Für den international renommierten Künstler steht jetzt demnächst die erste große Ausstellung in Litauen an. In Kaunas, als ein Höhepunkt des Programms zum europäischen Kulturhauptstadtjahr 2022. Die Ausstellung Kentridges allein sei es wert, sich auf die Reise nach Kaunas zu machen und sie werde die Stadt auf Jahre hinaus auf die kulturelle Landkarte Europas setzen. So steht es im Katalog von „Kaunas 2022“.

Auf Jahre hinaus Strahlkraft bewahren, nicht nur für das eine Jahr, in dem man den Titel trägt, das ist der große Traum, den Städte und Regionen mit der Auszeichnung als Kulturhauptstadt Europas verbinden.
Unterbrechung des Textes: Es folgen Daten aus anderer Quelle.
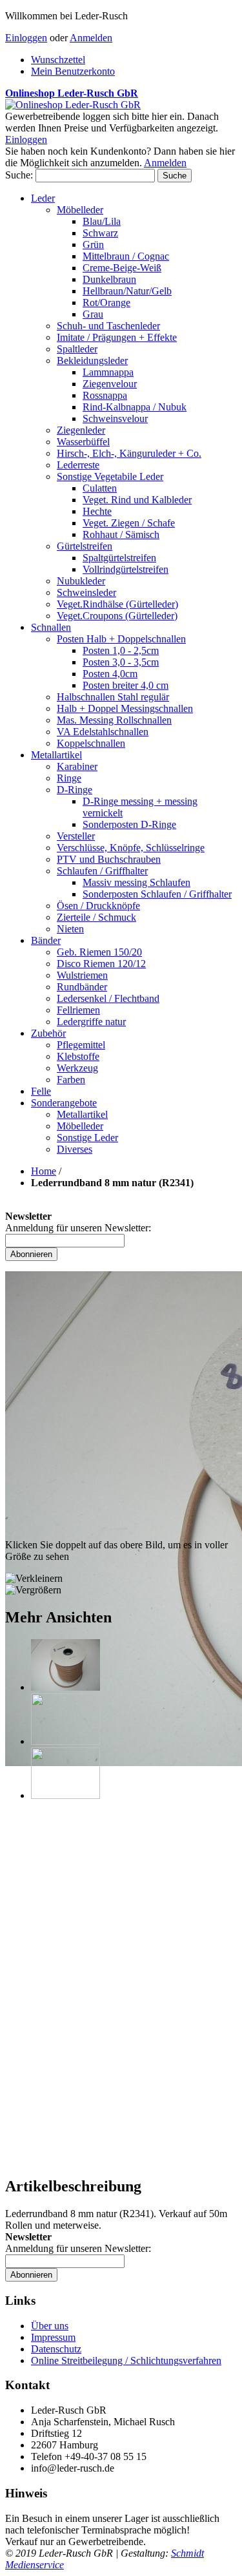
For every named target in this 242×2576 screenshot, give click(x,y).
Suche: (19, 174)
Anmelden (91, 37)
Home (43, 1171)
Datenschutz (56, 2348)
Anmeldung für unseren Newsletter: (78, 1227)
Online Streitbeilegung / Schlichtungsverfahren (126, 2360)
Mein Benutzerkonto (73, 71)
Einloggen (26, 37)
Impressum (53, 2337)
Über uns (49, 2325)
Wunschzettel (58, 59)
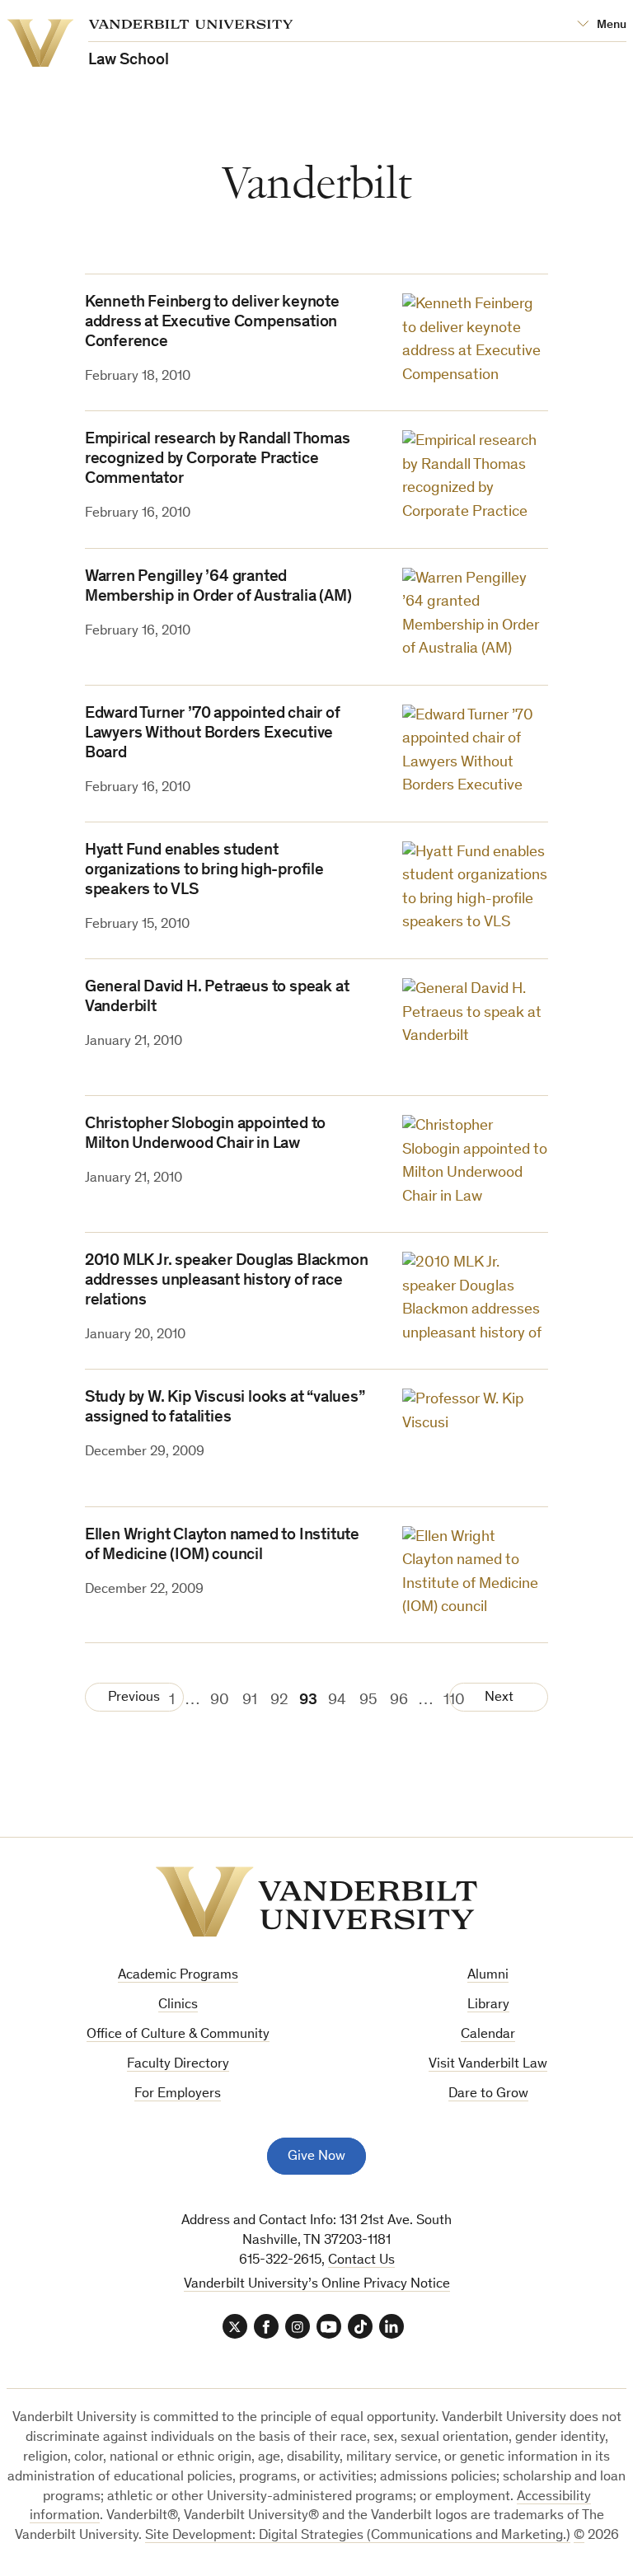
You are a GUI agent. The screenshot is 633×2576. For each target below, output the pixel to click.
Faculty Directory (178, 2065)
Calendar (488, 2035)
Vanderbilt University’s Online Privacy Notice (317, 2285)
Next (499, 1698)
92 (279, 1700)
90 (219, 1700)
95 (368, 1700)
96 (399, 1700)
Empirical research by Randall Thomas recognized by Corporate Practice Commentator (217, 460)
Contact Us (361, 2261)
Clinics (178, 2005)
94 (337, 1700)
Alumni (488, 1976)
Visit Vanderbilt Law (488, 2065)
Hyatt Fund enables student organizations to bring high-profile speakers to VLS (204, 871)
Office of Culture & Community (178, 2035)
Trotz aller finanziellen und logistischen Herausforderungen.

Esch-Alzette und Novi Sad sind ebenfalls Kulturhauptstadt

Und trotz aller komplizierten Entscheidungen. Darüber, welches Bild man vermitteln will. Und wie dabei gleichermaßen das internationale wie das lokale Publikum angezogen werden soll. Mit jemandem wie Kentridge? Vielleicht.
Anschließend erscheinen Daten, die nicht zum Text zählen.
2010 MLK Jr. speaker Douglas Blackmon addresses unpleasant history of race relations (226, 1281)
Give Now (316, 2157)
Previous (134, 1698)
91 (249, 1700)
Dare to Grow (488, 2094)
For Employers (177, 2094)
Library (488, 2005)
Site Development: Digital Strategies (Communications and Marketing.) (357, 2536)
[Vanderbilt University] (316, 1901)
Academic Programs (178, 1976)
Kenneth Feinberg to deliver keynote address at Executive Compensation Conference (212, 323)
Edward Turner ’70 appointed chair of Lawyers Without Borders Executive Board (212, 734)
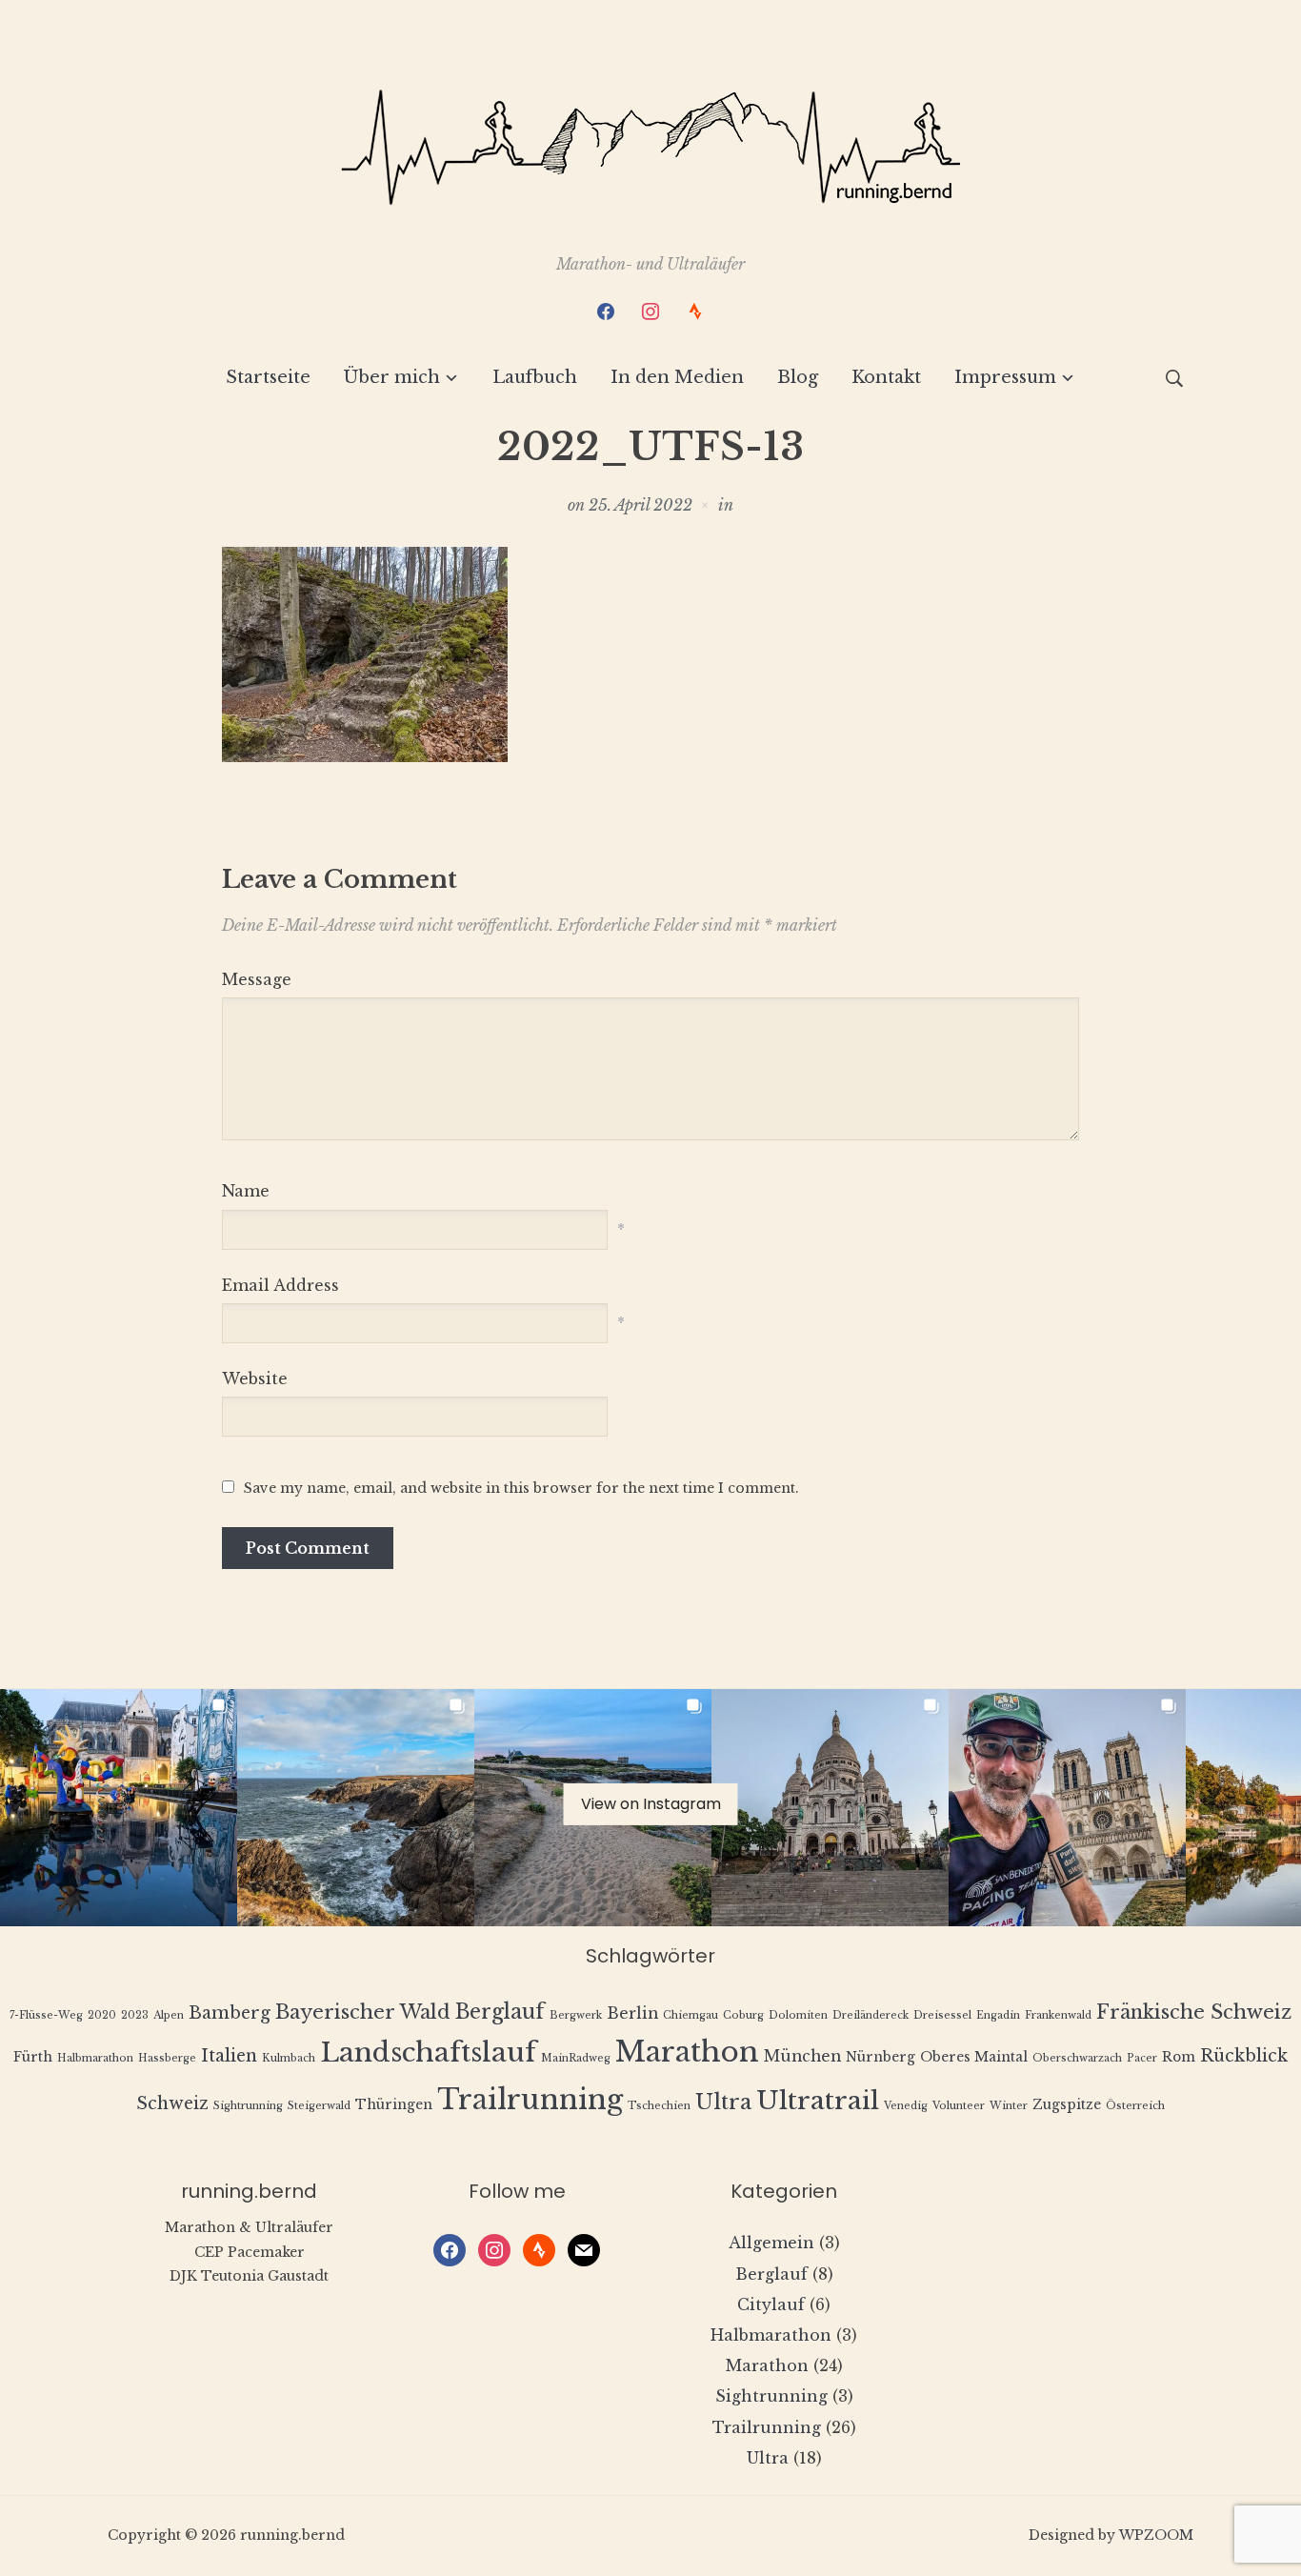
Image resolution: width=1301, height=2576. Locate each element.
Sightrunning (248, 2106)
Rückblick (1244, 2055)
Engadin (998, 2015)
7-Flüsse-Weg (46, 2015)
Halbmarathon (95, 2058)
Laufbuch (534, 377)
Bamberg (229, 2012)
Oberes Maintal (974, 2057)
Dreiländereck (870, 2015)
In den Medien (677, 377)
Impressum (1005, 377)
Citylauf (771, 2304)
Kaunas ist nach Vilnius die zweitgrößte Stadt Litauens und trägt in diesem Jahr gemeinsam mit dem luxemburgischen Esch-Alzette und dem serbischen Novi Sad den Titel Kulturhauptstadt Europas. Kaunas ist eine Stadt mit wechselvoller Geschichte. Kurzzeitig war sie Hauptstadt des Landes, als nach dem Polnisch-Litauischen Krieg Vilnius besetzt war. Von 1920 bis 1940 war das, 20 Jahre lang also. „From Temporary to Contemporary“ – der Slogan von Kaunas 2022 bezieht sich darauf.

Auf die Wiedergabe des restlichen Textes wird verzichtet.